Now, most of what we observe, if you were to go see a forest, you'll see that there might be a patch in the canopy or there might be an opening in the canopy where the light is coming. You'll often see trees and plants moving towards that light, growing towards that light. So they are turning towards it. This would be called positive phototropism. If, for some reason, there was some type of a plant that was moving away from it, that would be negative phototropism, which is a little bit less or it's a lot less usual, especially for the stem of a plant. But we might talk about that in future videos.

What you typically see is positive phototropism. So the question is, how does the plant do this? What causes it to turn in the direction of the light in the case of positive phototropism? Well, the key actor here is a molecule called auxin. It's auxin, and auxin is a phytohormone. This is a phyto, phytohormone, and it's a fancy word for this is just a molecule involved in the actual plant growth.

What happens, let me zoom in here on this plant. To be clear, we know auxin acts, but all of the mechanisms by which the distribution of auxin changes or how it gets activated or deactivated isn't completely understood. This is still an area of active research. But what we know happens is, let's say the light is coming from that direction. For various reasons, you have an increased concentration of active auxin on the side of the plant away from the light.

So you're going to have more auxin in this case.
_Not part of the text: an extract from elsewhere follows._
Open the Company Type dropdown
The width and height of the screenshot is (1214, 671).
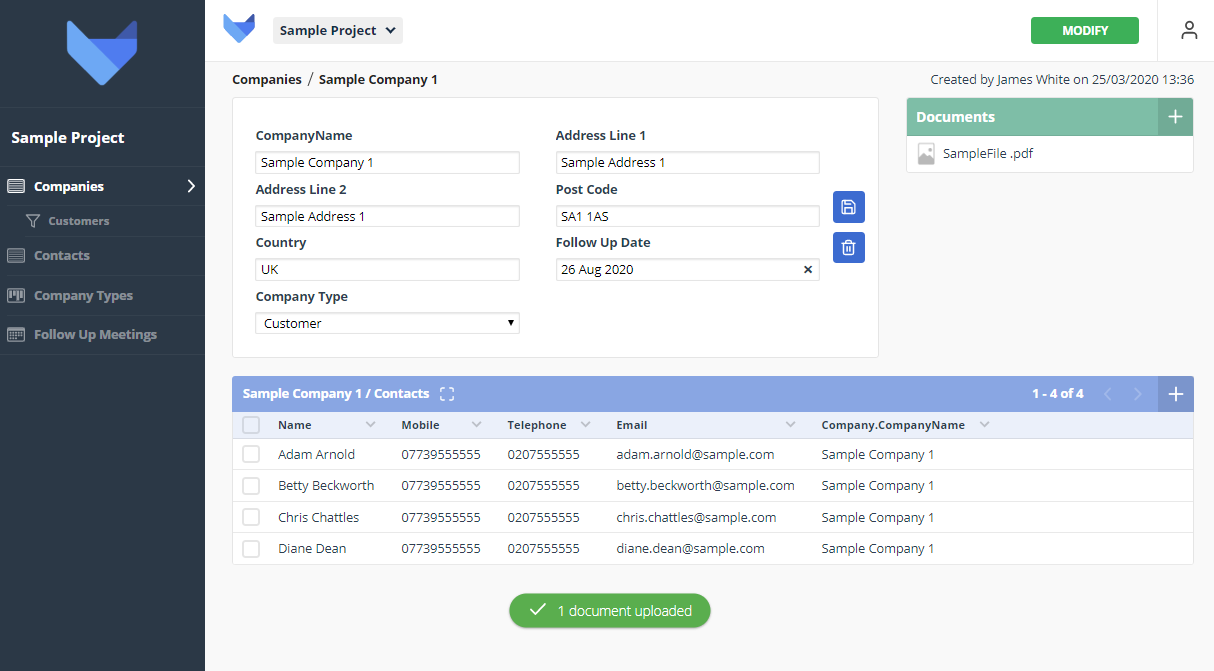click(x=387, y=323)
Since the light is coming from the left, you're going to have more auxin on the right than you are going to have on the left. What the auxin on the right is causing to do is it causes the cells on the right side of this stem right here to elongate. If we were to zoom in, let me zoom in over here. Let me take that part of the plant, and if I were to zoom in, if I were to zoom in, and if the cells—I'm just going to have a two-dimensional view here.

Let's say on this side, these are the cells, and on this side, these are the other cells. Now, if we have more auxin, more of this phytohormone on the right-hand side right over here than we have on the left, what we know happens is it causes the cell walls where there's more auxin to break down a little bit more. It allows those cells to stretch or elongate.
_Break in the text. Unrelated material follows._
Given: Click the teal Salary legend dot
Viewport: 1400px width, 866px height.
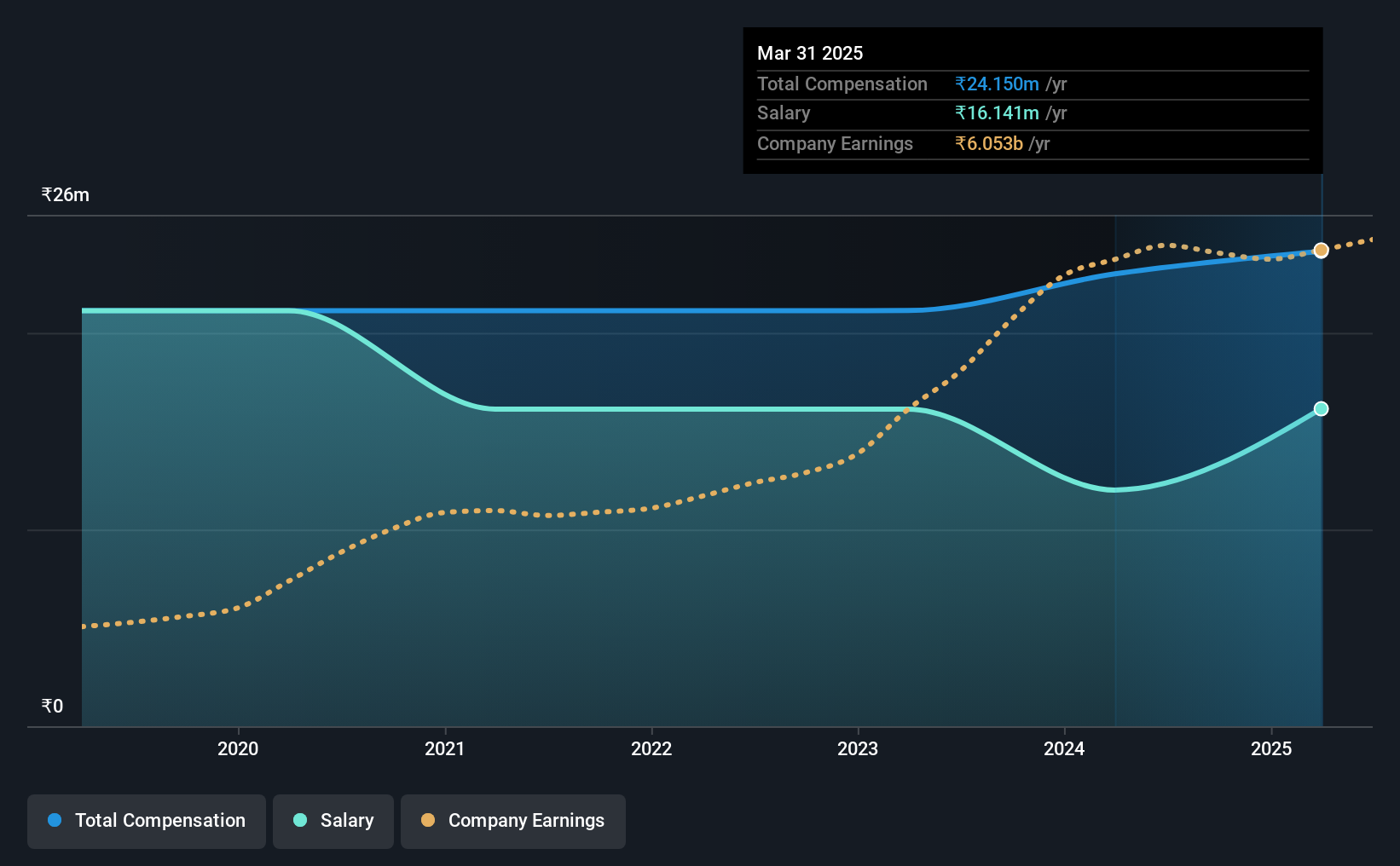Looking at the screenshot, I should coord(300,820).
So what's going to happen—let me see if I can draw this—is the cells on the right-hand side are going to stretch or elongate because of the auxin, because they have more auxin in them than the cells on the left-hand side. Since these have a higher concentration of active auxin, they stretch. If the right-hand side gets longer than the left-hand side, what's going to happen? Well, the plant is going to bend to the left. So the plant is going to bend like that because now the right-hand side is longer than the left-hand side.

This is what we know about auxin. It's a phytohormone that, whenever it is in higher concentrations and it's active, the cells there are going to elongate, which will cause this bending. Now, the things that are still being studied are well, what causes there to be a higher auxin concentration on the right-hand side and all of the exact mechanisms by which the auxin is actually acting. We know things like it creates a more acidic environment, which helps break down the cell walls.

But how do you have a higher concentration here on the right? Well, in many plants studied, it's actually blue light that causes the sensitivity. So I drew this as yellow, but really I should draw this as blue light that causes the sensitivity. Although it's not always blue light, it could be red light, it could be other frequencies of light. The various theories might be some combination of it.

When you have the light on one side of the plant, that causes one possibility. Maybe it causes the auxin to migrate from the side with the light to the side that has less light. Another possibility is if the auxin is migrating down from the top of the stem, that it might cause more to migrate where there is less light than where there is more light. There are other possibilities that somehow the light deactivates the auxin on the left or maybe allows less auxin to be produced than what would happen on the right.

These are all possibilities, and this is what's interesting about science is that there's always more for us to understand. What we do know is that this type of positive phototropism, which you will often see in the forest or you'll even see it on a house plant, if you put it next to a window, it'll bend towards the window. It'll often bend towards the window. It's caused—the key actor here is auxin and the distribution of auxin changing in response to the light.

Then the auxin that the auxin distribution increases on the side away from the light when you have positive phototropism. Now this picture here, it looks like this might be phototropism, but this is actually a mutant plant that is lacking auxin, so it's growing in all sorts of random directions. But it's just interesting to look at.